What moves out of useSessionConnection.ts into callRouting.ts (~100 lines):
Routing utilities extracted from useSessionConnection. The join flow stays in the hook — it depends on sessionStore, API calls, and stale-flow detection that belong at the app layer.
SolidJS note: Extracted classes create signals in their constructor (createSignal). This is safe — the codebase already does this in sessionStore.ts. Rule: extracted classes MUST NOT create createEffect or createMemo internally. They are "passive" — they expose signals but don't subscribe to them. All reactive subscriptions stay in hooks or components.
All features below already work today. These are regression tests to run after each extraction, not implementation steps.
After Extraction 1 (CombinedAudioPlayback):
- Combined audio playback toggle on/off
- Local gain and remote gain adjustment
- Speaker device switching
- Mic monitoring (hear yourself through speaker)

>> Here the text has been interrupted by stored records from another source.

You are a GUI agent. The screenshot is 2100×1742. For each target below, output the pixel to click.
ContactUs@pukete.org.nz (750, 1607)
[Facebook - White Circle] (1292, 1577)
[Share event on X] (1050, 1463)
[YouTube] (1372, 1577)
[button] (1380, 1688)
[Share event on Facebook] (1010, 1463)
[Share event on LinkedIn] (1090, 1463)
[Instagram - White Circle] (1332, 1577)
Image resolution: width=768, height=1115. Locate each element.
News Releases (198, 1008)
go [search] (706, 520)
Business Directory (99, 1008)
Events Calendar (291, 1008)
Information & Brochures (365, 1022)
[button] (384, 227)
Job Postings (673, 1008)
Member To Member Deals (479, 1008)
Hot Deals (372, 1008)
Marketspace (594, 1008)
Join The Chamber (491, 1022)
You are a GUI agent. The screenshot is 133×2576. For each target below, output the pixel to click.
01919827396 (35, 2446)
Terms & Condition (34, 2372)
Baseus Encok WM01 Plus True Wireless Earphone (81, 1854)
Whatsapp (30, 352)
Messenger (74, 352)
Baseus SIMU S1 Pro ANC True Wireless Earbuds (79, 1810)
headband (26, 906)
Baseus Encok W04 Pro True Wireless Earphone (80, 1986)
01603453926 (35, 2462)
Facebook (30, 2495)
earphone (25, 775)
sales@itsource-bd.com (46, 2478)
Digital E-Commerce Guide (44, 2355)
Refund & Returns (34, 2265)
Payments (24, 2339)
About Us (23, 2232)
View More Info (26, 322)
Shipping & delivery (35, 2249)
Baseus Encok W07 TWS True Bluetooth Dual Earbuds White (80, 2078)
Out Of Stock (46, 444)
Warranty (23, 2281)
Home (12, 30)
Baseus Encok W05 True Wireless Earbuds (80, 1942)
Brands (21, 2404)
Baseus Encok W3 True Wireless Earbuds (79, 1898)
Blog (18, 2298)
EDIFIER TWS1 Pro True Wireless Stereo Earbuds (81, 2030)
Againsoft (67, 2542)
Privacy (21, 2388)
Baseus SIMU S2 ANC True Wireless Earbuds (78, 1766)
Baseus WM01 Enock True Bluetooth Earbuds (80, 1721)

After Extraction 2 (ParticipantManager):
- Guest mute/unmute
- Participant list updates when remote joins/leaves
- Video element creation for remote stream
After Extraction 3 (RTCService + CallStateMachine):
- RTCState tracks ICE events correctly
- CallState transitions: idle -> connecting -> joining -> active
- Disconnect: any -> idle
- Error: ICE failure -> error -> reconnecting -> connecting
- Invalid transitions are logged and rejected
- RTCState and CallState update independently
After Extraction 4 (Restructure to src/callapp/): Steps 1-10 full regression:
- Pre-call connection (host + guest both browsers + mobile)
- Video-only call (low quality)
- Audio-only call
- Audio + Video call
- Empty join (no media, placeholder only)
- Empty join + upgrade (add camera, then mic mid-call)
- Start with media + downgrade (remove camera, then mic)
- Connect/disconnect stress (rapid join/leave, no leaked state)
- Quality presets, stats polling, combined audio
- Bug fixes from above
2 independent layers, each with its own state: RTCService — RTCState (new/connecting/connected/disconnected/failed/closed) CallService — CallState (idle/connecting/joining/active/reconnecting/error)
WebRTCPipeline.ts (1,582 lines) splits into: CallService.ts (~650-700) + CombinedAudioPlayback.ts (~290)
- ParticipantManager.ts (~120) + CallStateMachine.ts (~100)
WebRTCSession.ts + PeerConnectionManager.ts merge into RTCService.ts (~800 lines).
useSessionConnection.ts (1,384 lines) simplifies to ~800-900 lines.
All files move to src/callapp/. Types in src/callapp/types.ts.
Every extraction ships independently. Regression tests after each step.